Neither ING Real Estate nor rival property investment giant RREEF, which is owned by Deutsche Bank, ruled out getting more involved with property swaps in the future.
“I think we’ll be a player in that market at some point or the other,” RREEF’s Leitner said, while Houston said ING Real Estate had already invested about 250 million pounds on structured notes linked to IPD index returns, demonstrating a growing appetite among pension fund clients to explore new ways of real estate investing.
DekaBank’s Danne also said he was optimistic that regulations which barred German open-ended funds from investing in property derivatives would be lifted.
RREEF, ING Real Estate, and Dekabank have about 150 billion euros ($235.1 billion) in real estate assets under management between them.
“The issue for us is that there is an asymmetry in public markets,” said Stephen Hester, British Land’s chief executive.
“If we made a lot of money out of derivatives trading our investors would say ‘thank you very much’ but that is very low-quality profits and we are not going to apply any multiple to that,” he said. “If we lost a lot of money in derivatives trading our investors would fire us and call it a scandal.”

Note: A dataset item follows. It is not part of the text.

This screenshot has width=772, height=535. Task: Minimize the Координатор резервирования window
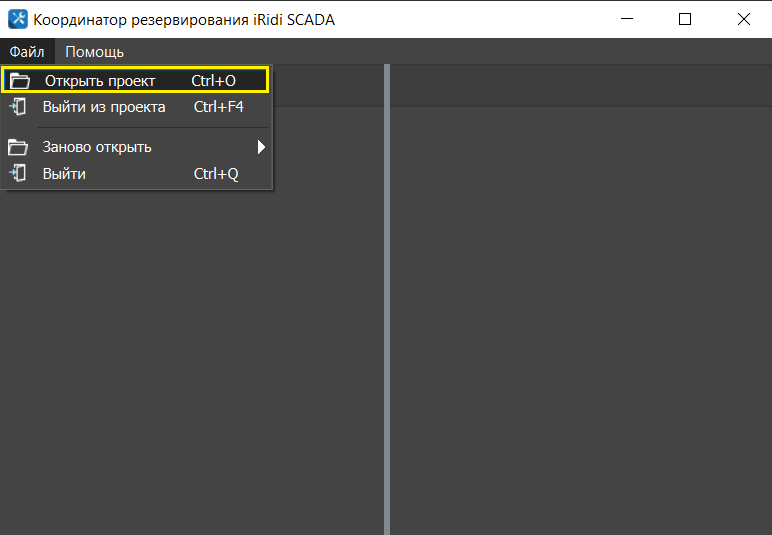pos(627,19)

Hester was backed by SEGRO chief Ian Coull.
“I have a real problem, and my finance director shares this, that making a bet against the sector that we are in seems to me to be saying to our shareholders that we are not very good at the direct property investment stuff that we do,” Coull said.
However, Mike Hussey of Land Securities (LAND.L) said he was open to the possibility of using property derivatives as liquidity improved, especially if the business demerged into separate retail, London, and outsourcing units.
He also highlighted the growing role of property derivatives as a barometer of property investor expectations.
“We do look at where property derivatives are priced because it gives a view as to where people perceive markets to be heading,” he said. “We find that an interesting backdrop to our own investment decisions.”